Чикилев сидел полуголый, недоумевающий, правой рукой придерживая свою босую, поджатую ногу.
— Сергей Аммоныч… — приступил он снова, чуть не плача. — А давно он был, генерал этот?
— А?.. генерал? — Манюкин приподнялся, протирая глаза, и тут заметил, что правая его рука как будто вышла из повиновения. «Отлежал», — решил он про себя и поморщился. — Ох, зачем вы меня разбудили!.. Про какого вы генерала?
— А вот… марабу-то!
— Хм, какой же этот генерал, Петр Горбидоныч… Это даже вовсе наоборот… Это есть птица!
— С горечью помянете издевательство свое, — скрипнул Чикилев и побежал в свой угол, где вскоре и заснул.
Как ни бился Манюкин, сон не возвращался. Он попробовал досчитать до тысячи, но внимание отвлекалось отлежанной рукой. Тогда он встал и в потемках рассвета перешел к окну. На пустырь падал робкий снег. Со вздохом непонятного сожаления Сергей Аммоныч сел к столу, облачил лампу в носок и достал тетрадку. Она заметно пополнилась за последний месяц, но чем ближе к концу, тем все неразборчивей становились буквы и, наконец, делались просто значками, понятными лишь автору их. Раскрыв на последней странице, Сергей Аммоныч сразу стал писать, не пробежав предыдущего отрывка.

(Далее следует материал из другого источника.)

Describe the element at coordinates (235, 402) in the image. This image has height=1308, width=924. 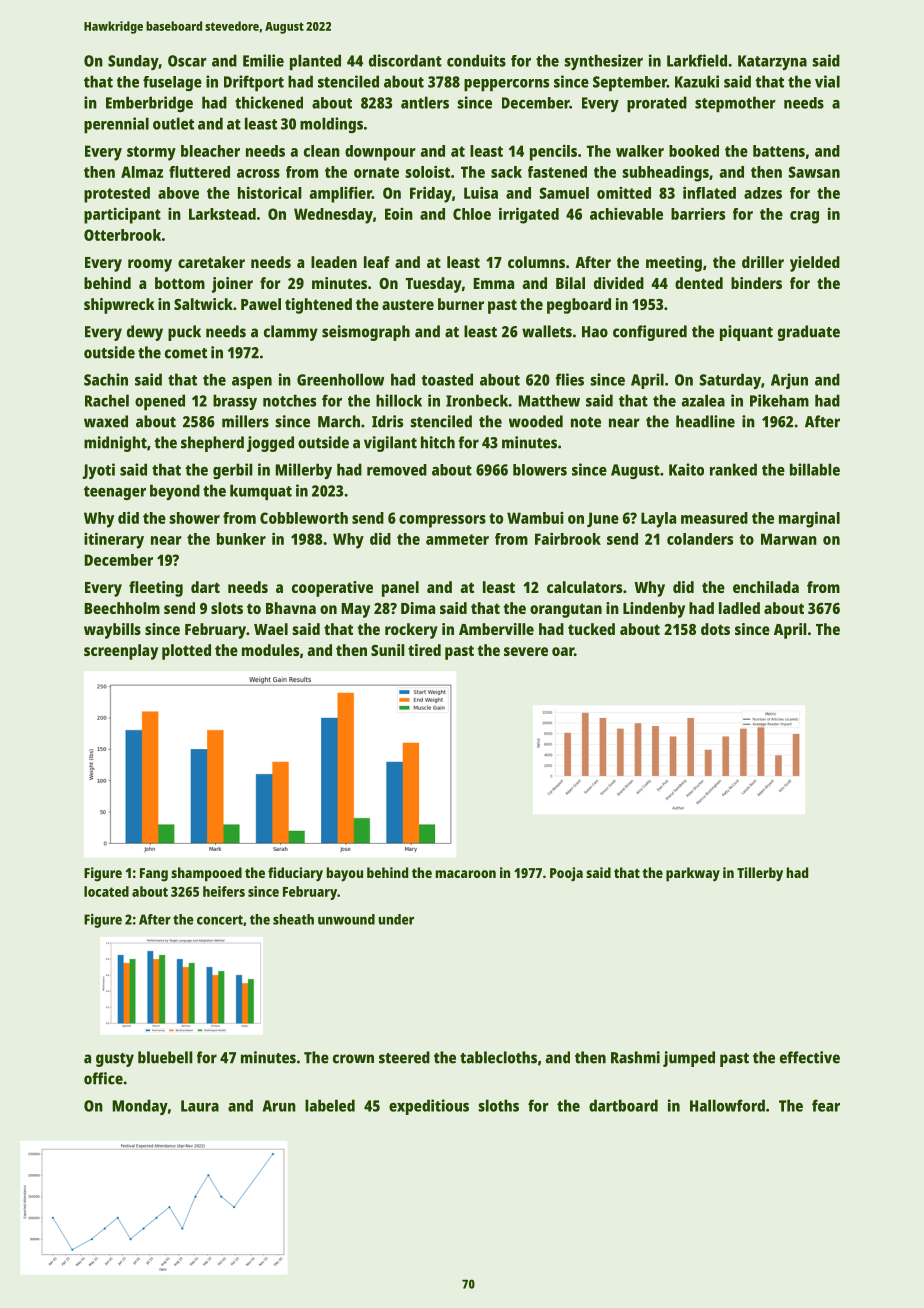
I see `brassy` at that location.
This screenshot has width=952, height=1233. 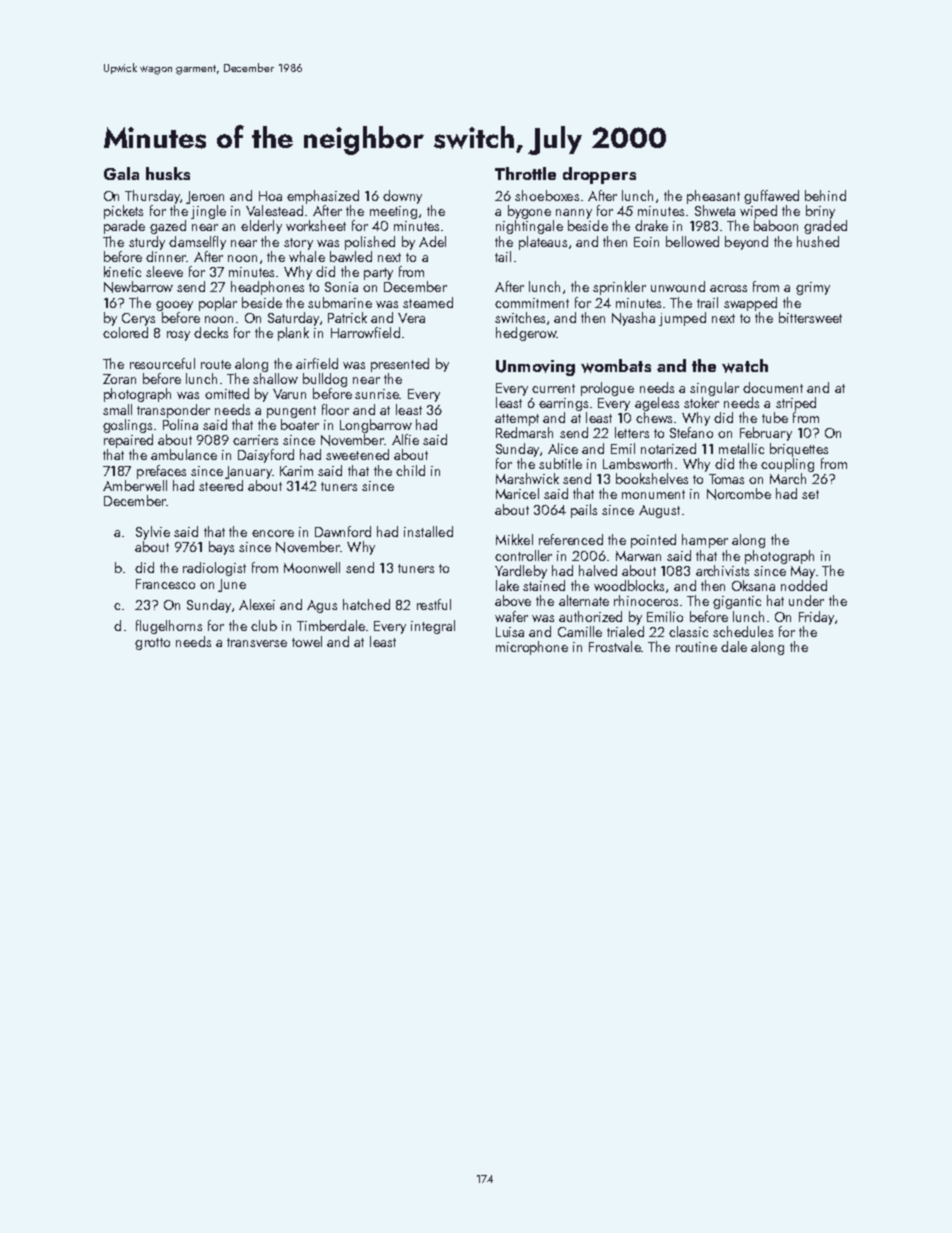 I want to click on alternate, so click(x=584, y=600).
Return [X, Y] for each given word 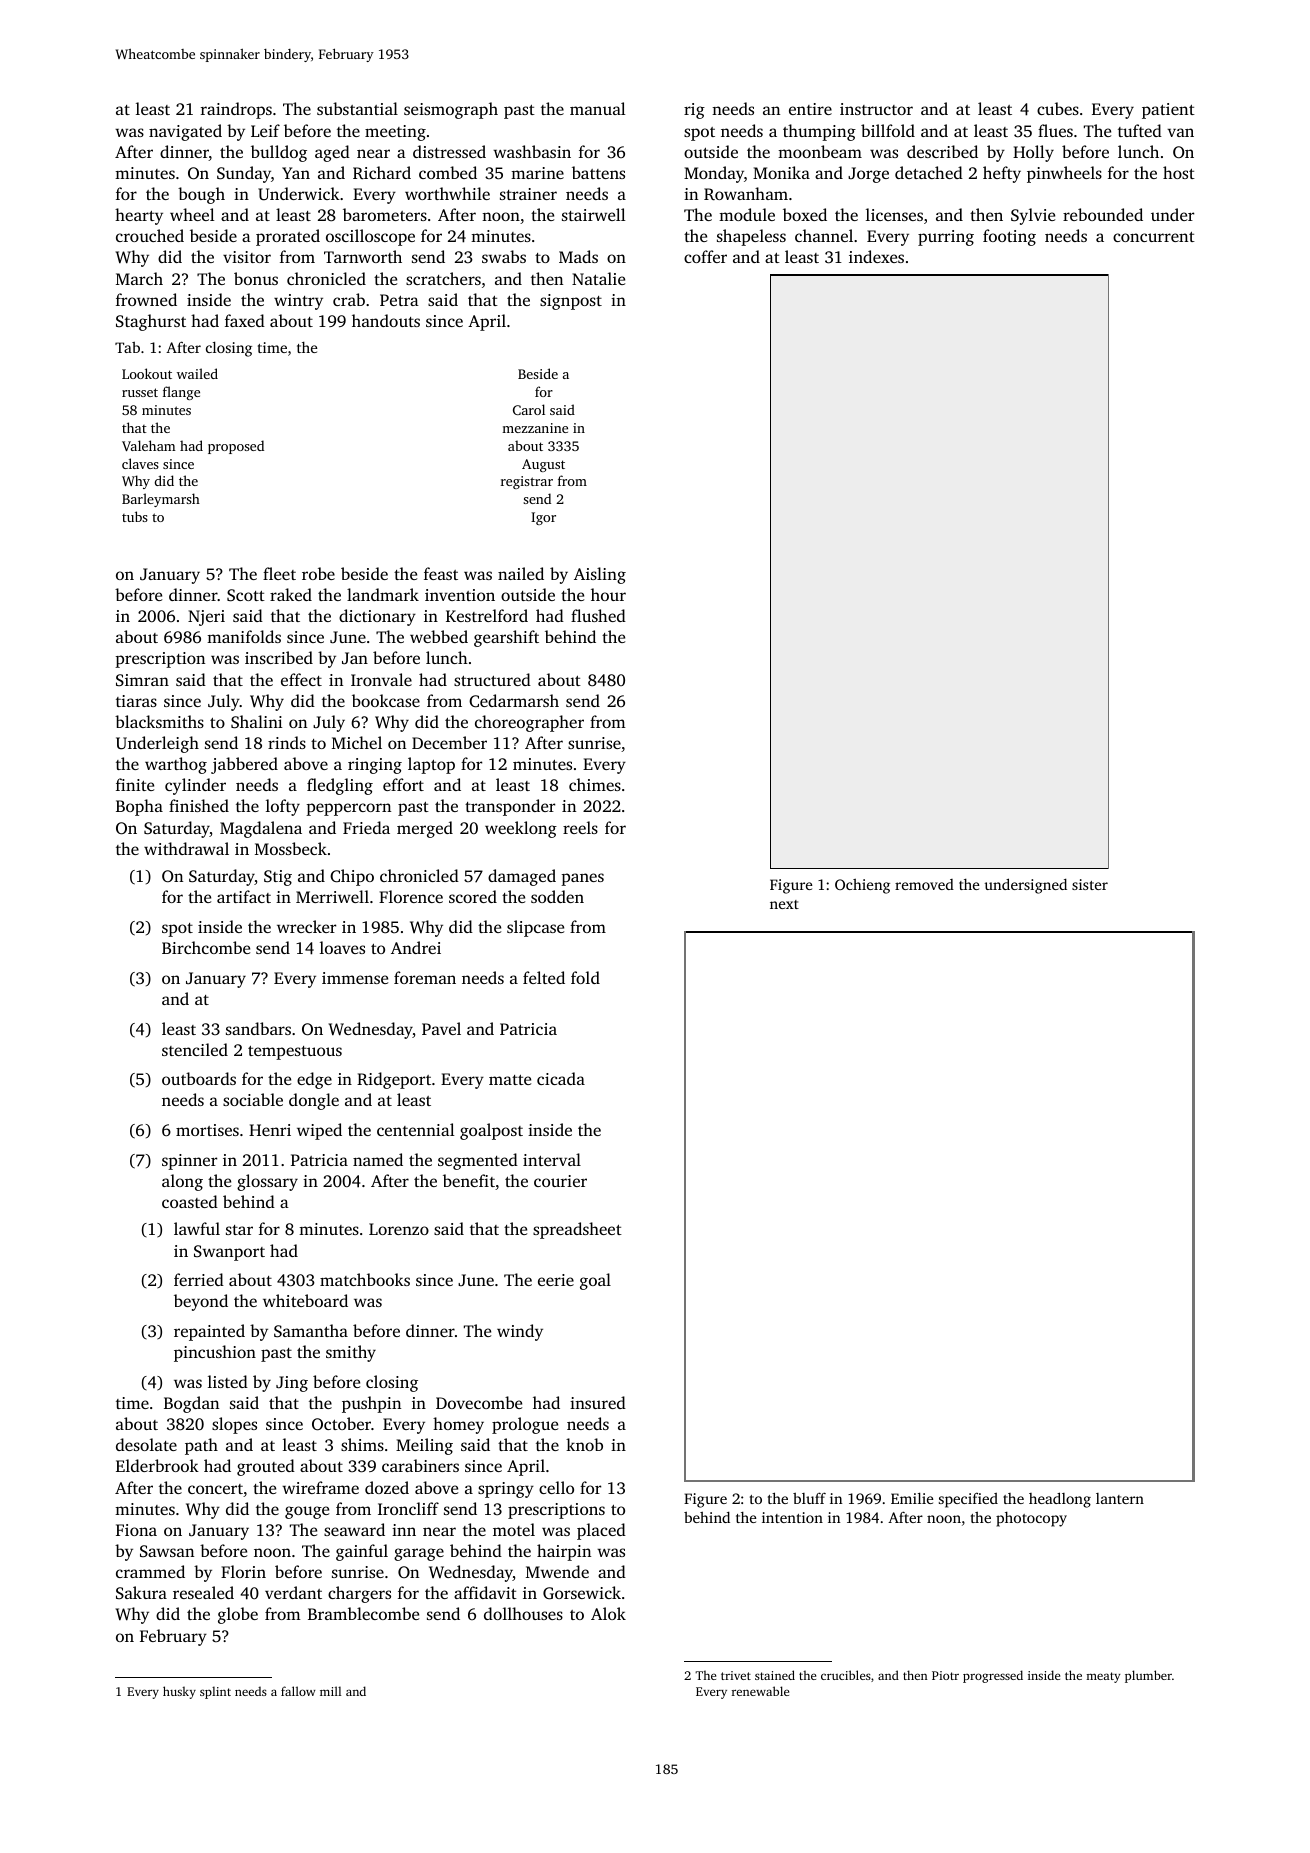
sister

Поганый сетчатый свет разлиновывал предлежащую страничку.
«Как-то уж очень обширно стало мне теперь, Николаша. Ровно на утесе стою и не на чем остановиться глазу. А прыгнуть туда, ух, как боязно! Сам с собой борюсь, одолеваю и изнемогаю на последнем моем обрыве. Все мне видно отсель и понятно, а уж все ни к чему. Не благословенье и не проклятье шлю я тебе отсюда и в этот высокий час, а дружеский оклик: держись на достигнутом, велик будь не только замыслами, а и делами… (Смеху твоему над завещанием моим не обижусь. Полезен смех живому, ибо действует нежно, как александрийский стручок. Я и сам смеюсь вместе с тобою…)

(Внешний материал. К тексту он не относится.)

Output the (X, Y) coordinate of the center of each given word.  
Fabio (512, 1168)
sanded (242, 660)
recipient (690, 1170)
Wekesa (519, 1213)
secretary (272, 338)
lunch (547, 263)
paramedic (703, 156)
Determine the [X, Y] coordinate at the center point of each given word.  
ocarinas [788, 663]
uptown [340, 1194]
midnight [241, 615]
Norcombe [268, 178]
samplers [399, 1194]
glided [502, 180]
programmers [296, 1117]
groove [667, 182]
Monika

«Ты Россию — а с нею весь мир! — принимая из рук моих, вопрошаешь меня безгласно о мыслях моих. Что ж, Россия есть прежде всего народ, обитающий некое гладкое географическое пространство. Не березки, не овражки, не белые барские усадебки, неоднократно воспетые стихотворцами, есть Россия! Ныне не пугаюсь, когда спиливают березку, сожигают от полноты сердца усадебку, а поэтические речки впрягают в машину на потребу
«Что ж, пора и народу выглянуть в петрово окошко. Может, и дорос, и приобрел все пороки, должные для управления любезным отечеством. Душа народа растет в безвестности и вдруг лопается, как почка, и невиданное предстает миру. Культуру нашу донеси этим прямым наследникам нашим. Великий прыжок совершает конь, из четырнадцатого века… в который? Берегись, как бы не надел осмеянный тобою богоносец жилетку с серебряной цепочкой через грудь. Устрашишься и в страхе падешь перед чудищем-богом. Кто скажет? Ведь мы и народ-то знавали лишь по лакеям, банщикам, извозчикам да нянькам. И вот видится мне иное лицо и дела иные…»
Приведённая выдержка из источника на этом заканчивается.